2. A one-year call option on a stock with a strike price of $30 costs $3; a one-year put option on the stock with a strike price of $30 costs $4. Suppose that a trader buys two call options and one put option. The breakeven stock price below which the trader makes a profit is: - $25
- $28
- $26
- $20
3. Which of the following statements is true? - The Black-Scholes-Merton model is used to price all vanilla options, because it is an exact closed form, analytical formula.
- The Black-Scholes-Merton price of a European vanilla option is an expected value of the asset.
- The Black-Scholes-Merton price of a European vanilla option is the expected profit from the option.
- The Black-Scholes-Merton model allows an option to be priced assuming the investment is risky.
- None of the above.
4. An investor has a portfolio consisting of one European vanilla option only. The portfolio has a negative delta and a negative gamma. What is the option position in the portfolio? - Long Call option
- Long Put option
- Short Call option
- Short Put option
- It is impossible to have negative delta and negative gamma from a single European vanilla option.

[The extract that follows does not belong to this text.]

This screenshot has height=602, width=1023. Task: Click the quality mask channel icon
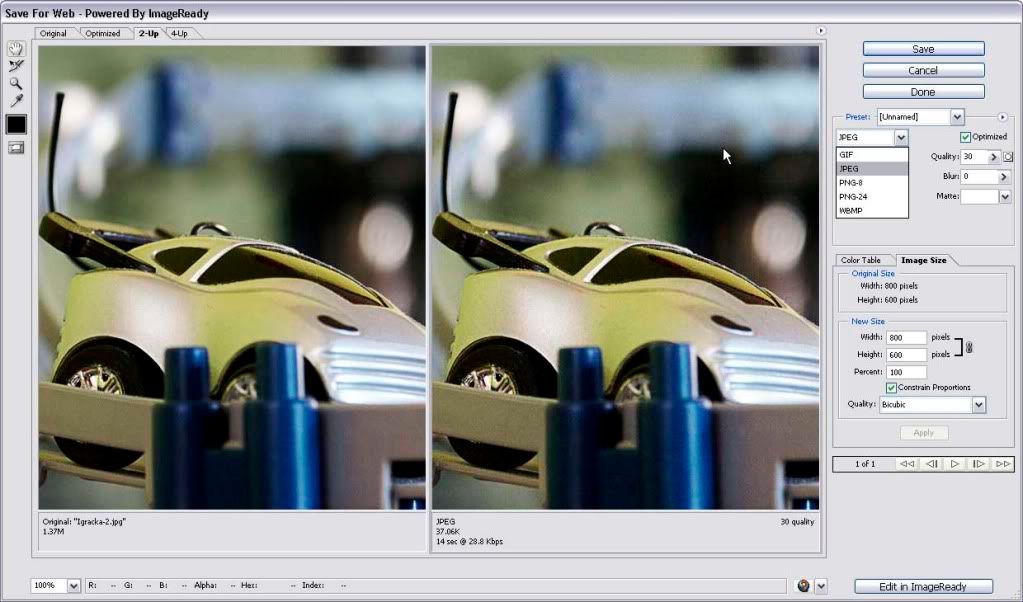point(1008,157)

5. What does N(x) denote? - The area under a normal distribution from zero to x.
- The area under a normal distribution up to x.
- The area under a normal distribution beyond x.

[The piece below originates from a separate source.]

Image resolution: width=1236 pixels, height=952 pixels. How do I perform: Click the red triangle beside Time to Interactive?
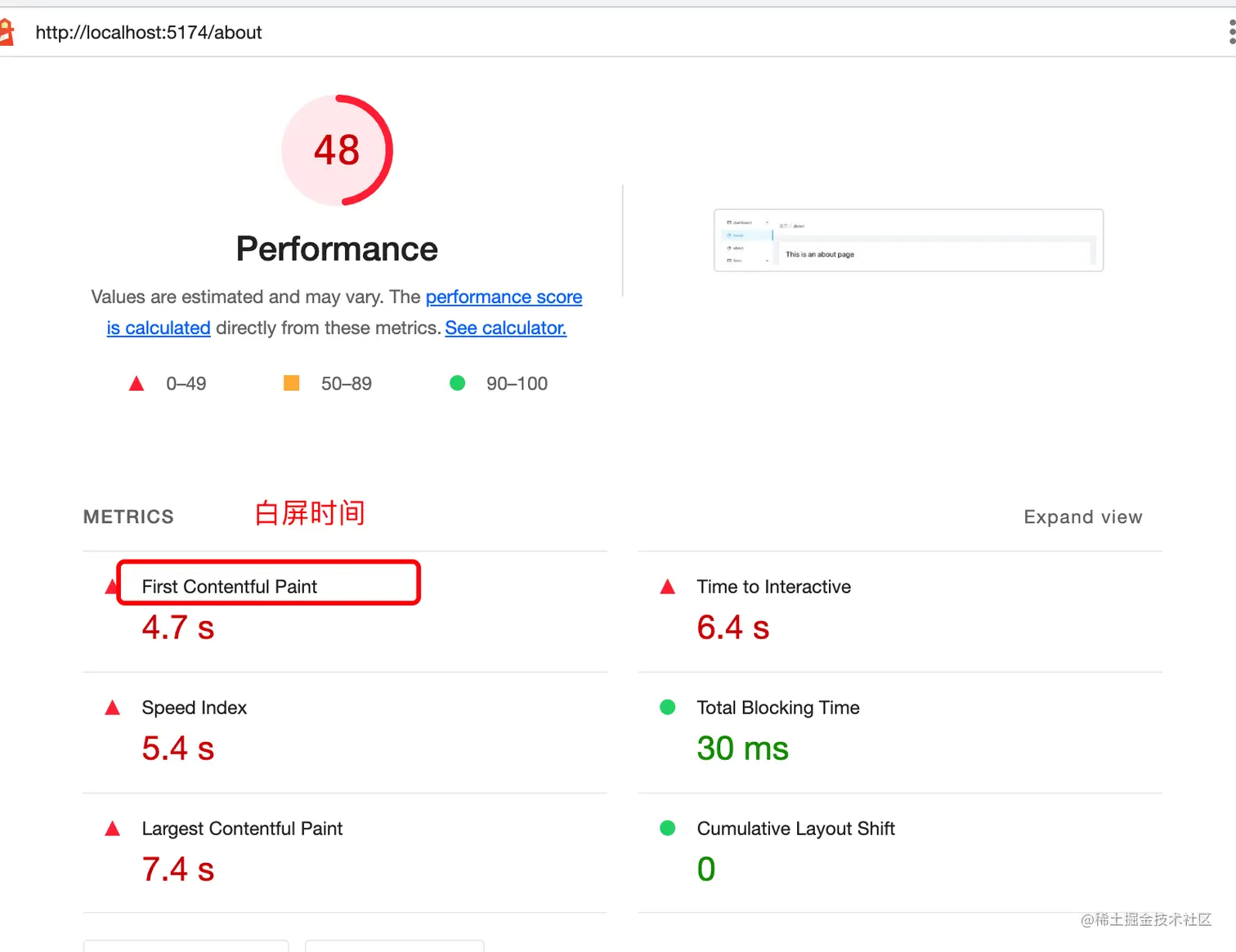(668, 586)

- The area under the normal distribution between –x and x.
6. You sell a European vanilla Put option with a strike price of $100, and you receive $10 in premium. No delta hedge was traded. Under what circumstances does the seller make a profit? - Current spot price (St) is less than 90.

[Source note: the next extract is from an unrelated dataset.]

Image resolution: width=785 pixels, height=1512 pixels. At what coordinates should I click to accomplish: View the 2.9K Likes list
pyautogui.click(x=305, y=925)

- Terminal spot price (ST) is less than 90.
- Current spot price (St) is greater than 90.
- Terminal spot price (ST) is greater than 90.
- Terminal spot price (ST) is greater than 110.
7. You buy a European vanilla Call option with a strike price of $50, and you pay $2 in premium. No delta hedge was traded. Under what circumstances do you make a profit? - Current spot price (St) is less than 48.
- Terminal spot price (ST) is less than 48.
- Current spot price (St) is greater than 52.
- Terminal spot price (ST) is greater than 50.
- Terminal spot price (ST) is greater than 52.
8. Which of the following are always positively related to the price of a European call option on a stock? (Circle three) - The stock price
- The strike price
- The time to expiration
- The volatility
- The risk-free rate
- Dividends
9. Which of the following are always positively related to the price of an American put option on a stock? (Circle two) - The stock price
- The strike price
- The time to expiration
- The volatility
- The risk-free rate
- Dividends
10. Which statement is correct? - The vega of a call option is negative and the vega of a put option is positive.
- The vega of a call option is positive and the vega of a put option is negative.
- The vega of a call option and a put option are both positive.
- The vega of a call option and a put option are both negative.
- None of the above
11. The ____ of an option of an underlying asset is the approximate rate of change of the option’s value with respect to the risk-free interest rate. - vega
- theta
- gamma
- rho
- delta
12. Which of the following European vanilla option strategies benefits from an increase in volatility of the underlying asset price? - Short straddle
- Short strangle
- Short butterfly
- All of the above
- None of the above
13. Which of the following European vanilla option strategies benefits from lower market volatility in the underlying asset price? - Long straddle
- Long box spread
- Long butterfly
- All of the above
- None of the above
14. Let K1 and K2 be two strike prices where K1 < K2 and T1 and T2 are two maturity dates where T1 < T2. Assuming the spot price, riskless interest rate and volatility are all positive and identical for all options, which of the following statements about vanilla option prices is always true? - American Call (K1, T1) > European Call (K1, T1)
- European Call (K1, T1) > European Call (K2, T1)
- European Call (K2, T1) > European Call (K1, T2)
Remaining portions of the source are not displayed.